◆ **GIVEN REQUEST**
Can you reproduce only the data from the line with "At what (x,y)" to the line with "Line Number is", substituting "Find an element on the screen" for "Locate an element on the screen" and keeping everything else the same?

————

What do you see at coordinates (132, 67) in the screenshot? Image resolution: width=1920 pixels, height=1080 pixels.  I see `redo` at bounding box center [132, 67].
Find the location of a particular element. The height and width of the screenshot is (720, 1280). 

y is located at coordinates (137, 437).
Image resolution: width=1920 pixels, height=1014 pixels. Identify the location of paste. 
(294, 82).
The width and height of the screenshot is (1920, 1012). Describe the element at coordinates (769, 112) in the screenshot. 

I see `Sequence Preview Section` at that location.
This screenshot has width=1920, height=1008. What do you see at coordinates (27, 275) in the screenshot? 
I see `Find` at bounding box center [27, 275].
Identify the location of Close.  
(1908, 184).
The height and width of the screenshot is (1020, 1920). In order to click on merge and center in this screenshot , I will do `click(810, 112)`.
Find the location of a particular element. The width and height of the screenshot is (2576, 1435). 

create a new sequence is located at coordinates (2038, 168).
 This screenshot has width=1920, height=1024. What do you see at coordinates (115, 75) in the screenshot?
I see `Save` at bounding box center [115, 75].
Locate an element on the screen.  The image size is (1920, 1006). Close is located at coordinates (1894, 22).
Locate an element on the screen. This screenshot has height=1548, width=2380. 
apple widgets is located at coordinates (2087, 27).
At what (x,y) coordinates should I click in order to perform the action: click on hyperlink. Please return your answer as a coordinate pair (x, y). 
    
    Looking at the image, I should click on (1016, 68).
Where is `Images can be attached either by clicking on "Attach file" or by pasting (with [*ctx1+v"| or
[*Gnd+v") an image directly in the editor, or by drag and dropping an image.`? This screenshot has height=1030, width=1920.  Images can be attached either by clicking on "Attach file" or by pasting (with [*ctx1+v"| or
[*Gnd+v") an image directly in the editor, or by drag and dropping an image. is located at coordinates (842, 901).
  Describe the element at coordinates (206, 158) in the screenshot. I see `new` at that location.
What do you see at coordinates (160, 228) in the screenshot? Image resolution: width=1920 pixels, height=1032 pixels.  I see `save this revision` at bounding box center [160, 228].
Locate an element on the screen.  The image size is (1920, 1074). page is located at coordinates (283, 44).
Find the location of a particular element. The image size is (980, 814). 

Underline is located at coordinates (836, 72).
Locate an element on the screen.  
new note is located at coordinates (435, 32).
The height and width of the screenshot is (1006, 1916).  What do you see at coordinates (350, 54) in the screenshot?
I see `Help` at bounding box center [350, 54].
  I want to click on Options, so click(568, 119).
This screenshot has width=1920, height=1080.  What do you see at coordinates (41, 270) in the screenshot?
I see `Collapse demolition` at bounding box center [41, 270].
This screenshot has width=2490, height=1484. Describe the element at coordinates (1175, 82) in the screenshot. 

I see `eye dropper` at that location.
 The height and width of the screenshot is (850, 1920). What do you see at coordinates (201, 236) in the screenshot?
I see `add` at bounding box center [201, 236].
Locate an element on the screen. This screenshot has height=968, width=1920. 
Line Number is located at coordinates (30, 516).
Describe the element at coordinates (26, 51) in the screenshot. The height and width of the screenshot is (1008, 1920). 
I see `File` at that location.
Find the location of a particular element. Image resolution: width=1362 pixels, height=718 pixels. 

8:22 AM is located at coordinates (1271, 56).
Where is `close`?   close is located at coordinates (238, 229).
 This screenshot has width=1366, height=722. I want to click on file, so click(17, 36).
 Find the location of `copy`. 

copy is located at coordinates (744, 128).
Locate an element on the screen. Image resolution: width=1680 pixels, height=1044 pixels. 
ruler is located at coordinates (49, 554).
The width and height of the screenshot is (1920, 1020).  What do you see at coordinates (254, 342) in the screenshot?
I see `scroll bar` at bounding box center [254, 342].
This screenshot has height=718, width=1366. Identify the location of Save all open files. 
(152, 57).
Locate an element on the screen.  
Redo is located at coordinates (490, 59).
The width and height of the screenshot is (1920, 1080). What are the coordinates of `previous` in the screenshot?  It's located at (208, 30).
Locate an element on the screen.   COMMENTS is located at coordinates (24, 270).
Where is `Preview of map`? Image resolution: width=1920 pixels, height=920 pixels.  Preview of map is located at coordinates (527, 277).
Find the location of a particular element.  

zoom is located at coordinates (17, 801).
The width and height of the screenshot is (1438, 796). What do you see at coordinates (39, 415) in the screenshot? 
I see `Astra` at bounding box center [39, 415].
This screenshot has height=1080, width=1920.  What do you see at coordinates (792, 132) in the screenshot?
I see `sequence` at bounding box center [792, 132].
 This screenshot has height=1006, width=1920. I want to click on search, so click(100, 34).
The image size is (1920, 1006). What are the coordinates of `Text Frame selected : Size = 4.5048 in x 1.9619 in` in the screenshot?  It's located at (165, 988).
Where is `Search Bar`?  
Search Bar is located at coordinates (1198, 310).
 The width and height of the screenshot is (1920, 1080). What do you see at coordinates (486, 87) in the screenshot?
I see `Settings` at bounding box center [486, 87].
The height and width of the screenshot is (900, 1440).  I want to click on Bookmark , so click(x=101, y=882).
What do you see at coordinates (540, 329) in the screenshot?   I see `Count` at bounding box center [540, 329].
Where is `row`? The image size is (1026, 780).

————

◆ **SOLUTION FOR THIS TASK**
At what (x,y) coordinates should I click in order to perform the action: click on hyperlink. Please return your answer as a coordinate pair (x, y). 
    
    Looking at the image, I should click on (1016, 68).
Where is `Images can be attached either by clicking on "Attach file" or by pasting (with [*ctx1+v"| or
[*Gnd+v") an image directly in the editor, or by drag and dropping an image.`? This screenshot has height=1030, width=1920.  Images can be attached either by clicking on "Attach file" or by pasting (with [*ctx1+v"| or
[*Gnd+v") an image directly in the editor, or by drag and dropping an image. is located at coordinates (842, 901).
  Describe the element at coordinates (206, 158) in the screenshot. I see `new` at that location.
What do you see at coordinates (160, 228) in the screenshot? Image resolution: width=1920 pixels, height=1032 pixels.  I see `save this revision` at bounding box center [160, 228].
Find an element on the screen.  The image size is (1920, 1074). page is located at coordinates (283, 44).
Find the location of a particular element. The image size is (980, 814). 

Underline is located at coordinates (836, 72).
Find an element on the screen.  
new note is located at coordinates (435, 32).
The height and width of the screenshot is (1006, 1916).  What do you see at coordinates (350, 54) in the screenshot?
I see `Help` at bounding box center [350, 54].
  I want to click on Options, so click(568, 119).
This screenshot has width=1920, height=1080.  What do you see at coordinates (41, 270) in the screenshot?
I see `Collapse demolition` at bounding box center [41, 270].
This screenshot has width=2490, height=1484. Describe the element at coordinates (1175, 82) in the screenshot. 

I see `eye dropper` at that location.
 The height and width of the screenshot is (850, 1920). What do you see at coordinates (201, 236) in the screenshot?
I see `add` at bounding box center [201, 236].
Find an element on the screen. This screenshot has height=968, width=1920. 
Line Number is located at coordinates (30, 516).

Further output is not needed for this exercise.